Opinión

Por mi culpa, por mi gran culpa

Días atrás, Rosa me contó que, desde que falleció su madre, en 2017, asocia con ella prendas de vestir. Lo hace en cualquier momento. Da igual dónde esté. Se fija en el vestido de la persona con la que se ha cruzado, o con la que ha entablado una conversación en el trabajo. Este último fue nuestro caso. Yo llevaba un peto de lino de rayas amarillas y blancas en el que Rosa se detuvo, su mirada, mientras me explicaba, con los ojos brillantes de esa emoción que no acaba en llanto pero conmueve, que su madre fue modista y por eso la ropa, su tejido, los colores, le lleva a un momento de su historia con ella, a un lugar de su memoria. Son recuerdos que Rosa, a la que su madre legó la costumbre de evocar a sus muertos siempre desde la alegría, no quiere perder, de ahí que se haya planteado escribirlos, preservarlos de la ferocidad del olvido. Hazlo, le dije, animándola a emprender un viaje que a mí me costó décadas afrontar, quizás siga en él.

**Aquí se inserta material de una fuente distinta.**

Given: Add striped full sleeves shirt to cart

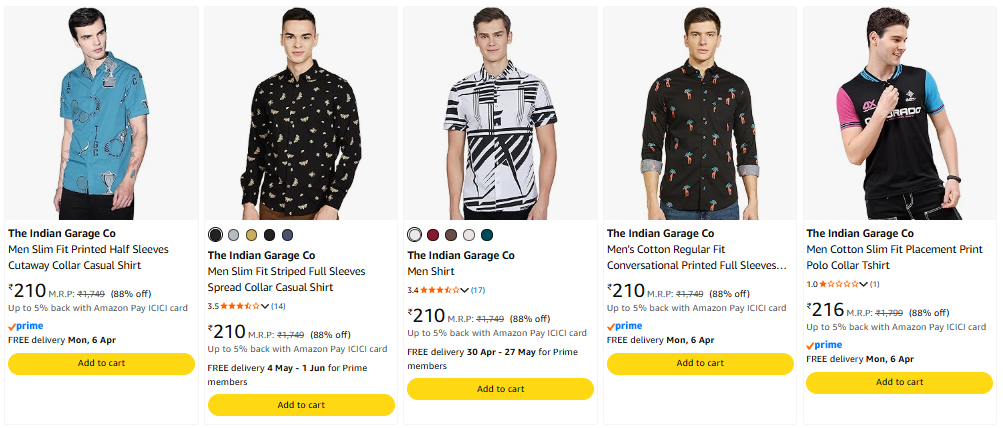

A la confesión de Rosa, su sensibilidad, le sucedió otra en el almuerzo. El compañero con el que comía compartió conmigo la desazón que, aún hoy, años después de su divorcio, le causa creer que el menor de sus hijos lo pasó mal por su culpa, pues fue él quien decidió separarse de su mujer. ¿Tienes la certeza de que fue así?, le pregunté, tratando de ahuyentar de su mente un pensamiento que a mí me embarga desde el final de mi infancia. Por mi culpa, por mi culpa, por mi gran culpa. Así comienza esa oración que, habiendo sido educada en el catolicismo, repetí hasta la saciedad en mi primera adolescencia, incluso en confesionarios a los que tuve que acudir para enumerar supuestos pecados. No recuerdo ni uno solo de ellos, pero sí la sensación de culpabilidad y el temor a ella siempre asociado, el miedo a consecuencias irreparables debido a mis actos o a mis pensamientos. Sentimientos, ambos, que, pese a mi fundado ateísmo, continuando estando presentes en mi vida adulta.

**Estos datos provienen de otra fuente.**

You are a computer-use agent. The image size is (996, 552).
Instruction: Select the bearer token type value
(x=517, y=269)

No le conté, a mi compañero, en ese almuerzo, que tengo un sueño recurrente. En él, mis abuelos, que fallecieron hace casi 25 años, están vivos, en su casa del pueblo, y yo llevo días sin llamarlos, estoy ausente, no cumplo con mi deber de cuidarlos, les dejo solos, desatendidos. Una ensoñación enraizada en la culpa que sentí cuando, en sus dos últimos años de vida, tuve que tomar la decisión de ingresarlos en una residencia —pisos tutelados, me repito para expiar el rastro del pecado—, pues mi hermana y yo vivíamos en Madrid, estábamos en la universidad y no podíamos ocuparnos de ellos diariamente. No es la única culpa anclada en el pasado que condiciona mi presente, incluso mientras duermo, si bien ahora, al menos, ya no me atormenta que mi madre muriera y yo sobreviviese.

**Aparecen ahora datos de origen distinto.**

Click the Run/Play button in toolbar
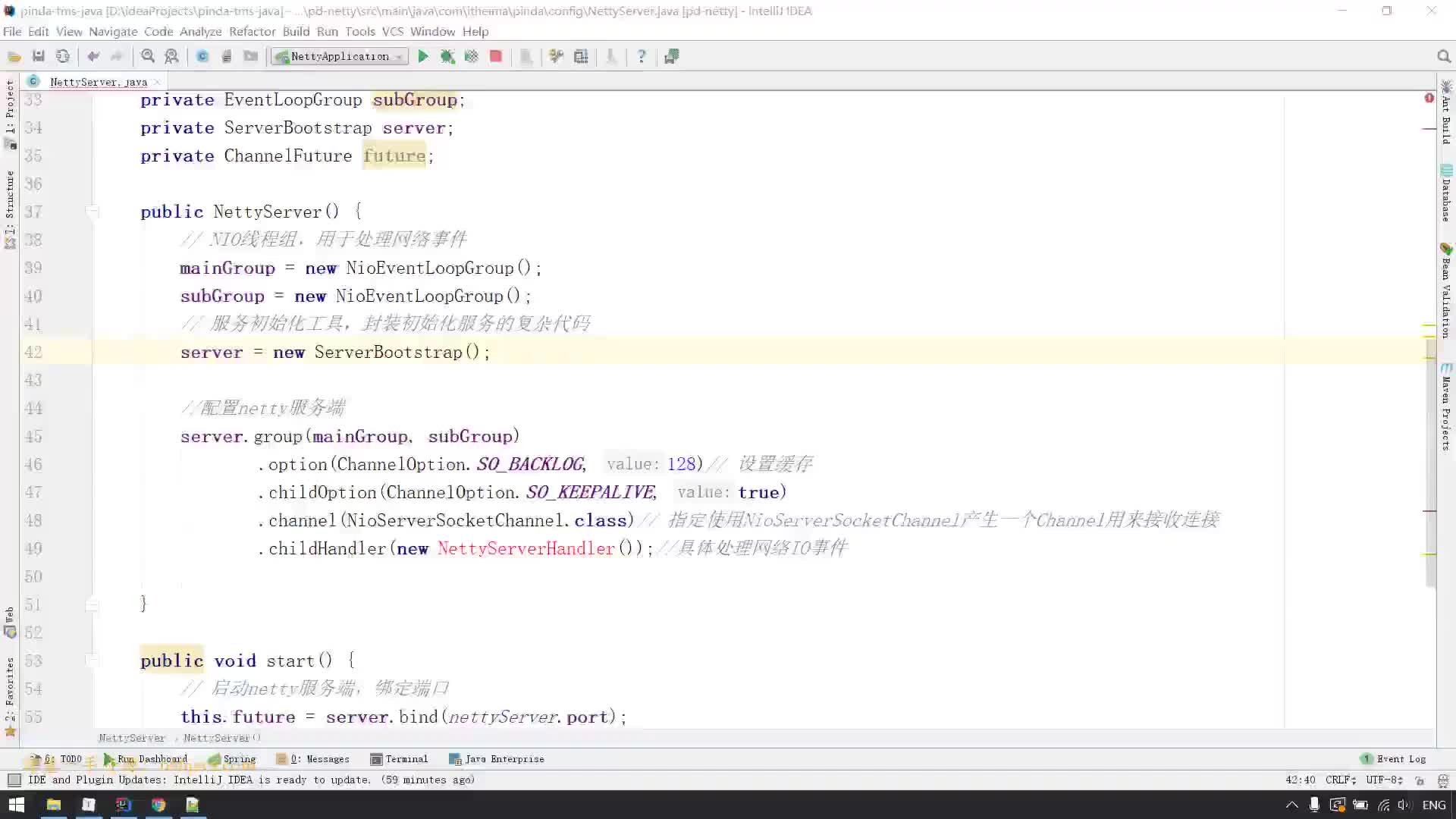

Aquel día, de camino a casa, en una de esas calles en las que Madrid sigue siendo villa, una mujer regaba con una manguera el suelo empedrado. Esa imagen me condujo a mi abuelo. Era lo que él hacía cada tarde de verano, después de la siesta, para refrescar aquel patio que algunos llamaban corral. Mientras percibía el olor a piedra mojada, cerré los ojos y le vi, igual que Rosa sigue viendo a su madre. Levantó la cabeza del suelo, me sonrió y supe que nunca más volvería a tener ese sueño.